How Flu Virus Spreads To College Community: Major Implications for Control
Many different strains of the H1N1 influenza virus were represented among 57 students at the University of California, San Diego (UCSD) who were infected during the epidemic in the fall of 2009, according to a paper in the July Journal of Virology. The findings have major implications in the controversy over how best to reduce the virus' spread.
The investigators had planned the study in the spring of 2009, after a new strain of H1N1 was identified in San Diego, and spread rapidly around the world, says coauthor Robert T. Schooley of UCSD. "We reasoned that the epidemic would resume in the fall and that the college-age population would be particularly at risk since people under age 50 had lower levels of immunity to the new strain."

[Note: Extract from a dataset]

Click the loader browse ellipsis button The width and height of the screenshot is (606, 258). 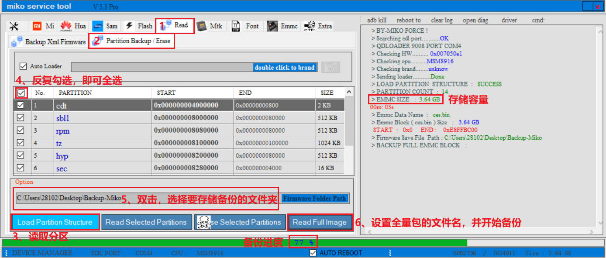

The investigators theorized that if they found a single strain, or a very limited number of strains, that would indicate that spread between the campus and the general community might be reduced by quarantines, says Schooley. "But if multiple strains of virus were circulating, that would suggest multiple introductions of the virus into the college community, that would be unlikely to be interdicted by efforts at quarantine." So they set up a prospective study to collect viral isolates from students presenting with influenza-like symptoms "when the epidemic returned in the fall," says Schooley.
The investigators identified at least 21, and possibly as many as 33, different viral strains from among the 57 students. Those results suggested that the virus had been introduced repeatedly into the college population within a very short period of time, suggesting that "quarantine efforts in the college population would have a minimal effect on limiting spread of the newly emerging strain," says Schooley. More generally, he says that quarantine, class cancellation, distribution of respiratory isolation equipment, and other isolation measures "within susceptible socially active populations such as those found on college campuses is unlikely to be effective, and that other approaches such as vaccination, focused use of antiviral drugs among those with underlying illnesses predisposing to more severe illness should be emphasized instead."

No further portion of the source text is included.